### Written problem
Print the following lines word for word, starting with the line that contains "Given: Click the Validar button in CPF field" and going on through the line that contains "click(202, 28)", and nothing else.

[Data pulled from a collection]

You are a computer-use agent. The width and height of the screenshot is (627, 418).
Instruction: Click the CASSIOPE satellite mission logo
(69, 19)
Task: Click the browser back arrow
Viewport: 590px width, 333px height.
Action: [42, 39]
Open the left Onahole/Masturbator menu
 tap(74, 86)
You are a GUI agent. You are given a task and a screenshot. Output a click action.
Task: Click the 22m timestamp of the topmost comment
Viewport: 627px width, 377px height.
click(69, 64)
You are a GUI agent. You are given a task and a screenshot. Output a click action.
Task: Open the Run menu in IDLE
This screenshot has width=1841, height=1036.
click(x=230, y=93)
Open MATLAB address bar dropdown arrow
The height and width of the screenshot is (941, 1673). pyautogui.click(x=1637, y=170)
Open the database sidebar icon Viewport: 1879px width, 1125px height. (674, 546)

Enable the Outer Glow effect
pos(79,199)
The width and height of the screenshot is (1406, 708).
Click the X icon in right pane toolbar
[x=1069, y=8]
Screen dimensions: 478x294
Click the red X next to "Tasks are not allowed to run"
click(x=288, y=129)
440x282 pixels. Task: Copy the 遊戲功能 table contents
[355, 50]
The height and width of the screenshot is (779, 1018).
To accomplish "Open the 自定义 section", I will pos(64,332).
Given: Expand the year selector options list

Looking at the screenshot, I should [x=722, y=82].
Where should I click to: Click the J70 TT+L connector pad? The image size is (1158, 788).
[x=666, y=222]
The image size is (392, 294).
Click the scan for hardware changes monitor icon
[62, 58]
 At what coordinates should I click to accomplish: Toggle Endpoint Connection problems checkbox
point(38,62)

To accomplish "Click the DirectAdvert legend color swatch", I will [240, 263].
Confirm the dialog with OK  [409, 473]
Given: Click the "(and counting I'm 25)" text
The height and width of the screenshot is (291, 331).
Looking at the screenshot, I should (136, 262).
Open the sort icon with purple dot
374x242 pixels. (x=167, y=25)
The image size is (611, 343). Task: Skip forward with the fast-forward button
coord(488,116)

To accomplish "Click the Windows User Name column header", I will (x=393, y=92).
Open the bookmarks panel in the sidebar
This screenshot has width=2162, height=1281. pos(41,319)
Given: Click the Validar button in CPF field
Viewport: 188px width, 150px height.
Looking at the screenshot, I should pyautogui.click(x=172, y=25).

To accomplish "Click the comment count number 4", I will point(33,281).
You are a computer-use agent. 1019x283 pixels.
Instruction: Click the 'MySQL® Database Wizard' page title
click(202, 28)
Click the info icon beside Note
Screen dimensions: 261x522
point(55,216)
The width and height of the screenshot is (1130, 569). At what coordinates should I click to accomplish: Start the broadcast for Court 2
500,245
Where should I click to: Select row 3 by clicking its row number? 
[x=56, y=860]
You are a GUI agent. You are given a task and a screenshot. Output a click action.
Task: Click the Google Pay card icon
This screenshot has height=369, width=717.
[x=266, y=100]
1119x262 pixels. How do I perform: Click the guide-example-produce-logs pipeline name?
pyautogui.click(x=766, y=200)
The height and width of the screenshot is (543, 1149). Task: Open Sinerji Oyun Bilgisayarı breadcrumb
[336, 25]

### Written response
Given: Click the Validar button in CPF field
Viewport: 188px width, 150px height.
Looking at the screenshot, I should pyautogui.click(x=172, y=25).

To accomplish "Click the comment count number 4", I will point(33,281).
You are a computer-use agent. 1019x283 pixels.
Instruction: Click the 'MySQL® Database Wizard' page title
click(202, 28)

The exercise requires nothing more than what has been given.